- What you will do:
Pick out every line in the items below that contains the string "tick", and copy each one.

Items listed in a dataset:
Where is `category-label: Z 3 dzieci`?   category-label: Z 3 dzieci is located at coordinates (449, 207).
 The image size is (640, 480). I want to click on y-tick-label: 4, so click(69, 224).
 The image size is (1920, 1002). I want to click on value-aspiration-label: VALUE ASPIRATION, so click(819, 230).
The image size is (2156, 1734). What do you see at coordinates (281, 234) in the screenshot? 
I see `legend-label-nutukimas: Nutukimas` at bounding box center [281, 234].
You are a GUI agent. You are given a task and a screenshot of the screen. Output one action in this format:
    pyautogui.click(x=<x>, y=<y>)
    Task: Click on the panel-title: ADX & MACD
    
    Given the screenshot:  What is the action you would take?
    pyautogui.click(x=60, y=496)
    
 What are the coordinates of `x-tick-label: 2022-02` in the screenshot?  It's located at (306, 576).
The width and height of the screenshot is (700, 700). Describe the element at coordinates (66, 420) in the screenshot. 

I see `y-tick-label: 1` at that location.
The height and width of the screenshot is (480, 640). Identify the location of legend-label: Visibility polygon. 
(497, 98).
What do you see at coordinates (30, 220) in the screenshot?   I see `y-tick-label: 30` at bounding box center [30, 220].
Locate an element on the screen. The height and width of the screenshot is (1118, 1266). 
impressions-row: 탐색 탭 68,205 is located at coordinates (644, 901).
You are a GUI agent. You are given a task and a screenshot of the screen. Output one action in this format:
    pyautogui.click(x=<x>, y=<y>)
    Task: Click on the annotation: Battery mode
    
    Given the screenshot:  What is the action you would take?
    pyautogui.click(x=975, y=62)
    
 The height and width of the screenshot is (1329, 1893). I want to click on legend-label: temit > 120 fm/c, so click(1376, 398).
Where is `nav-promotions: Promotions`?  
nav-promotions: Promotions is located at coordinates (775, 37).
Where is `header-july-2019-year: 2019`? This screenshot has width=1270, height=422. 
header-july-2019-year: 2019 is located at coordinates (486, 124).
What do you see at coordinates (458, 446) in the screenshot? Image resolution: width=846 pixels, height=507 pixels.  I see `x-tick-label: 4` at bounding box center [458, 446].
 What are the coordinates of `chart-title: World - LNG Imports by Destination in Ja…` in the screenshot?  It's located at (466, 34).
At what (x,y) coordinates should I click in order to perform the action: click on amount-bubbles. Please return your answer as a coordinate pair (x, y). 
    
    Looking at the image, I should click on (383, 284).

- Problem solution:
 The image size is (640, 480). I want to click on y-tick-label: 4, so click(69, 224).
 What are the coordinates of `x-tick-label: 2022-02` in the screenshot?  It's located at (306, 576).
I see `y-tick-label: 1` at that location.
What do you see at coordinates (30, 220) in the screenshot?   I see `y-tick-label: 30` at bounding box center [30, 220].
What do you see at coordinates (458, 446) in the screenshot? Image resolution: width=846 pixels, height=507 pixels.  I see `x-tick-label: 4` at bounding box center [458, 446].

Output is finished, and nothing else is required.